かつて小樽高等商業学校(本学の前身)には、企業実践科目として石鹸作りの授業がありました。学生たちは校内にある石鹸工場で高商石鹸と呼ばれる石鹸を製造し、それをもって小樽の町に売りにでました。これは、座学のみでは体験できない実習を重視する商学教育として、他の高等商業学校には類を見ない個性的な教育課程でした。これは初代校長渡邊龍聖が唱えたとされる「実学・語学・品格」の「実学」の部分の実践にあたるわけですが、残念なが

ら戦後には工場も無くなりこの伝統は途絶えてしまっていました。

しかし近年、小樽の名士的存在として当市の発展に大きく貢献した榎本武揚が、高商設立に際し寄付金を出すことにより小樽への誘致運動を率先するなど、本学とも深い関わりがある事実が発見されました。
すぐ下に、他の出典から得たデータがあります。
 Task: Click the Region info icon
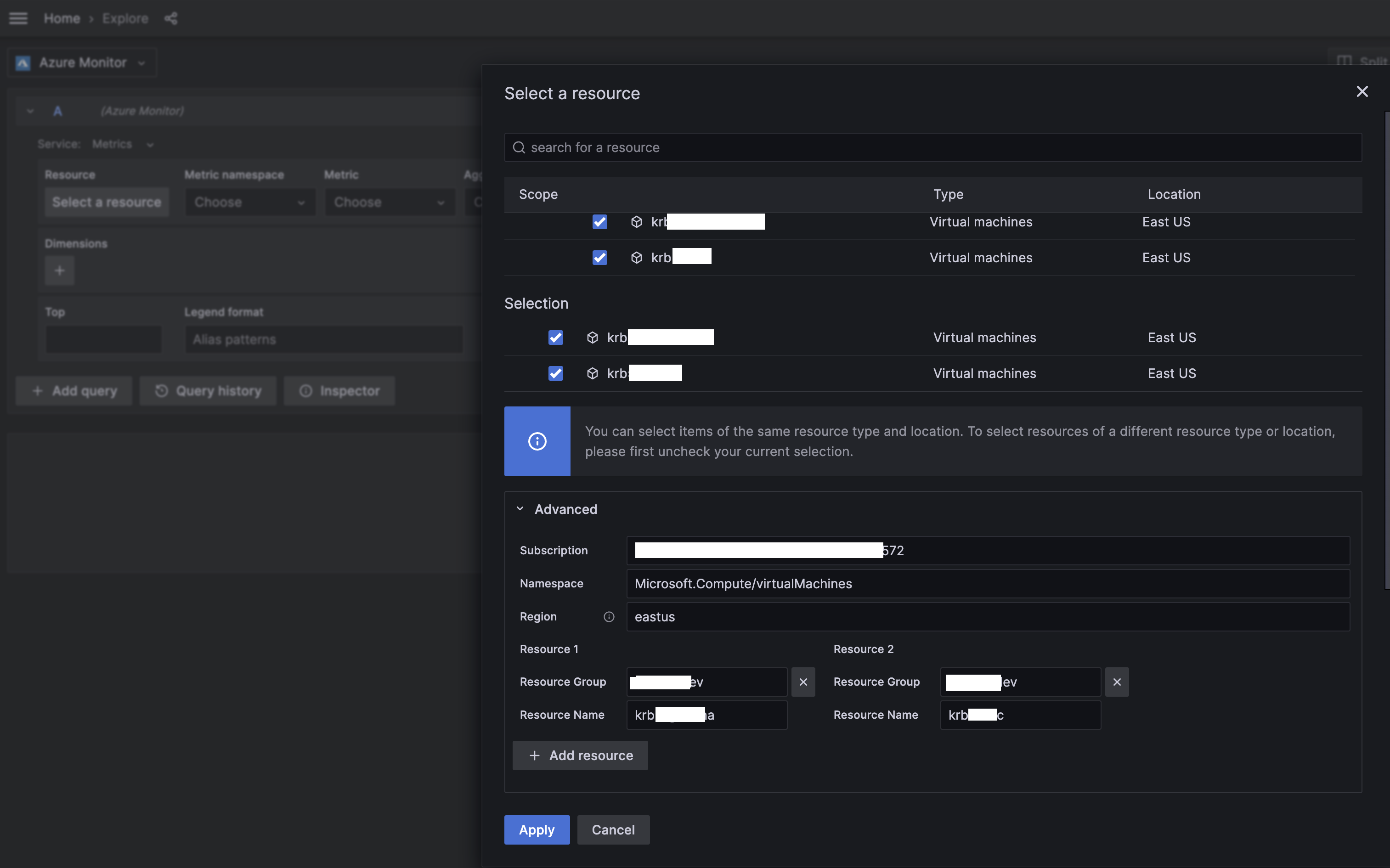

これを受け本学では、榎本が幕末期に長崎海軍伝習所やオランダ留学で化学を学び明治期の石鹸産業の発展に寄与した足跡と結びつけ、高商時代の石鹸作りの伝統を榎本石鹸という形により再び甦らせるプロジェクト(通称:榎本石鹸プロジェクト)に取り組んでいます。

2021 年度に始まった本プロジェクトでは、醍醐龍馬ゼミ(歴史学)と沼田ゆかりゼミ(化学)の協働により榎本が戊辰戦争後に獄中で書いた「石鹸製造法」を解読し、そこに書かれたオランダ語レシピから、スイートアーモンドオイルを使った石鹸を初めて復刻しました(榎本石鹸 復刻版)。

2022 年度には、榎本からの影響を受けたその兄が創設した江水舎が開発した石鹸の情報も加えることにより、現代風にリニューアルした石鹸を誕生させました(榎本石鹸 敏感肌)。

さらに 2023 年度には、プラート カロラスゼミ(商学)も加わり商品としての価値を追求し、榎本が好きだった牡丹の香りがする匂い付きの石鹸を開発しました(榎本石鹸 牡丹の香) 。

以上の経緯による一定の到達点として、個数限定の期間限定販売という形ではありますが、このたび商品として皆様のもとにお届けできる運びとなりました。

あくまで今回は、テストマーケテイングとしての販売であり、今後の完全な商品化に向けて皆様から使用感等に関するアンケートを頂戴し、より良い製品開発の参考にさせて頂きたく考えております。

お買い求め頂いた皆様には、地元企業の協力を得ながら教職員一丸となって開発した大学発の当製品をご堪能頂くとともに、今後とも温かいご支援を頂けましたら幸いです。